The Runbook Deprecation Policy
Old runbooks lie. The policy that retires them before they mislead.
Triggers
Runbook deprecation only happens when something forces it. Time-based and ownership-based triggers auto-flag stale runbooks for review without depending on humans to remember.
- Last touched over 12 months. Staleness signal per runbook. Drives the first auto-flag.
- Last referenced over 6 months. Unused signal per runbook. May still describe a real system, but nobody reaches for it.
- Service retired. Dependency-deletion trigger per runbook. Linked service goes away; runbook follows.
- Auto-flag visible in the system. “Needs review” badge per runbook. Catches drift without manual audits.
Review
Review is the explicit decision point. The named owner updates or retires; default is retire after a short grace window so “I will get to it” does not stall the process indefinitely.

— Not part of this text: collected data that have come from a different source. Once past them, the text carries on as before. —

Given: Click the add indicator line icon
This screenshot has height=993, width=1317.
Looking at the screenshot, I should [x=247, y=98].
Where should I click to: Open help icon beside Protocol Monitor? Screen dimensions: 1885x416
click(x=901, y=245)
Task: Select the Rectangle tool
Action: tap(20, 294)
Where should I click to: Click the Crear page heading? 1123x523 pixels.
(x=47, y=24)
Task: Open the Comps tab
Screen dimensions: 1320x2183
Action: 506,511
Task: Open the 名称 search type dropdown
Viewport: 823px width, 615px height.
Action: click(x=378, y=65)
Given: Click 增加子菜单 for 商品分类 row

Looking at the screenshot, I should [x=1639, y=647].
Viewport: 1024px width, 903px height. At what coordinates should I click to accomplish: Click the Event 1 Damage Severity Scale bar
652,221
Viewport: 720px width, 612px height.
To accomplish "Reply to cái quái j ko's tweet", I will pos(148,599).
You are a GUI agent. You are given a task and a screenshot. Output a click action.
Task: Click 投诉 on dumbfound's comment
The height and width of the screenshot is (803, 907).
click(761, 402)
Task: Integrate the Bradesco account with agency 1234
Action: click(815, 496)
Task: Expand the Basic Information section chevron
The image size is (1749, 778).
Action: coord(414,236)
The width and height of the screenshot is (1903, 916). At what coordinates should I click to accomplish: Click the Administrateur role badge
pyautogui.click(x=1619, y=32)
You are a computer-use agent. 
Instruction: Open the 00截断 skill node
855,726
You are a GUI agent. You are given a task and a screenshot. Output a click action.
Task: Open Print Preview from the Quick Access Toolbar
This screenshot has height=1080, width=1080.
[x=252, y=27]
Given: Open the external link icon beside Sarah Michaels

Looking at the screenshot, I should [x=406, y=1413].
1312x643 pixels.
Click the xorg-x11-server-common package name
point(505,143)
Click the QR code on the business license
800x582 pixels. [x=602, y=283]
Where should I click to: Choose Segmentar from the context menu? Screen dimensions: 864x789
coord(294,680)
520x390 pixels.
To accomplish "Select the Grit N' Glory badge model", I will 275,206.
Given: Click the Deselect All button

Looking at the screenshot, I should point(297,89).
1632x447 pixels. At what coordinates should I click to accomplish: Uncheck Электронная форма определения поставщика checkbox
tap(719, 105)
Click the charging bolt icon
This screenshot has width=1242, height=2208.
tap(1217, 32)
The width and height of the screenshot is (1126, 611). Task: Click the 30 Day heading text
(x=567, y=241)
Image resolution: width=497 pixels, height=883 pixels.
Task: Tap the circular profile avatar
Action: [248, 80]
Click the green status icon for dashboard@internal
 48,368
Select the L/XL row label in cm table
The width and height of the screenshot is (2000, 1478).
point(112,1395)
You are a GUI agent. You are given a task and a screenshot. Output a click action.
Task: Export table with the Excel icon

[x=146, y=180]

- Owner reviews each flagged runbook. Named-owner check per runbook. Update or retire.
- Decision required. Explicit choice per runbook. Avoids the “I will get to it” stall.
- Default retire after 30 days. No-action default per runbook. Drives forced decisions.
- Audit log. Timestamped record per decision. Supports later “what happened to X runbook” questions.
Avoid
The recurring failure modes are visible at every postmortem: runbooks naming engineers who left in 2023, references to tools that no longer exist, dependencies on services that retired. Stale runbooks are worse than no runbook because they actively mislead new responders.
- Runbooks naming departed engineers. “See Bob if confused” pattern per runbook. Bob left in 2023.
- References to deprecated tools. Dead-tool mention per runbook. Confusing during real incidents.
- References to retired services. Orphan dependency per runbook. Misleads new responders.
- Freshness banner. “Last verified on X” header per runbook. Supports trust in the doc.